Reader Promise
By the end of this chapter you should be able to explain why SPDK exists without hand-waving. You should be able to draw the normal Linux path for a read or write, draw the SPDK path for the same operation, and name the tradeoffs instead of repeating "kernel slow, SPDK fast". That phrase is not good enough. The real difference is ownership of queues, memory, threads, interrupts, context switches, batching, and failure handling.
The Linux stack is a general-purpose storage operating system. SPDK is a specialized userspace storage runtime. Linux optimizes for protection, sharing, fairness, device diversity, filesystems, page cache, suspend/resume, hotplug, and decades of applications. SPDK optimizes for a narrower target: high-throughput, low-latency storage services that can reserve CPU cores, hugepage memory, and direct device ownership.
The Normal Linux Read Path
Imagine an application calls pread(fd, buf, 4096, offset). If the file is on a filesystem backed by an NVMe SSD, the path is roughly:
application thread
|
| syscall boundary
v
kernel VFS
|
| file, inode, page cache, filesystem mapping
v
filesystem
|
| logical file blocks -> block device sectors
v
Linux block layer
|
| request allocation, scheduler/merge, bio/request mapping
v
NVMe kernel driver
|
| submit command to hardware queue
v
NVMe SSD
|
| interrupt or poll completion
v
kernel completion path
|
| wake task, copy/map data, return from syscall
v
application thread
That stack is not dumb. It provides a lot:
- Permission checks and process isolation.
- Filesystem semantics.
- Page cache.
- Device sharing.
- Request accounting.
- Cgroup and IO scheduling policy.
- Kernel driver recovery.
- Hotplug and power-management integration.

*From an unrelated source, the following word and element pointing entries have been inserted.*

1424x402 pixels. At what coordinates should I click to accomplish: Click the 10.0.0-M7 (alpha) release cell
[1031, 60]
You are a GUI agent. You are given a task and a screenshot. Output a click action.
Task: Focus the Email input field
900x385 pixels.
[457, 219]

- A stable POSIX programming model.
For many systems, this is exactly what you want.
What Costs Show Up In The Kernel Path
The costs are not one single thing. They are a pile of small costs that become visible at high IOPS:
- A syscall crosses from userspace into kernel mode.
- The filesystem may consult metadata.
- The page cache may copy, map, dirty, reclaim, or bypass pages.

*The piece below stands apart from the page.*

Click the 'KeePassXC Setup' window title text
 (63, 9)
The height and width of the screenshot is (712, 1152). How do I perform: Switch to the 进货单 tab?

- The block layer allocates and transforms request objects.
- The scheduler may merge or reorder requests.
- The NVMe driver submits to hardware queues owned by the kernel.
- Interrupt handling may move completion work onto a CPU that is not the original submitter.
- The sleeping application may need to be woken.
- Locks, atomics, memory barriers, and shared queues protect many users and devices.
None of these are inherently bad. They buy generality. But if your storage server already owns the disk, already speaks an async protocol, already uses direct buffers, and already dedicates CPU to IO, some of that generality is overhead.
The SPDK Path
SPDK moves the device driver, queue ownership, and polling loop into userspace. For an NVMe read through SPDK's bdev layer, the shape is closer to:
storage service callback
|
| spdk_bdev_read()
v
bdev core
|
| allocate/route/split/QoS if needed
v
bdev module, such as bdev_nvme
|
| submit to per-thread NVMe qpair
v
NVMe submission queue in DMA-safe hugepage memory
|
| MMIO doorbell
v
NVMe SSD
|
| completion written into host memory
v
SPDK poller observes completion
|
| callback chain runs on SPDK thread
v
storage service continuation
The crucial differences:
- The hot path is async. You submit and later receive a callback.
- The application usually does not block.
- Completion is usually found by polling, not by sleeping and waiting for an interrupt.
- Buffers are allocated from DMA-safe memory.
- Device queues are owned by the SPDK process through VFIO/UIO-style binding.
- Per-core or per-thread resources avoid many cross-core locks.
What SPDK Removes
SPDK can remove or reduce:
- Syscall overhead on the IO hot path.
- Kernel block-layer request scheduling.
- Interrupt and wakeup overhead in the common poll-mode path.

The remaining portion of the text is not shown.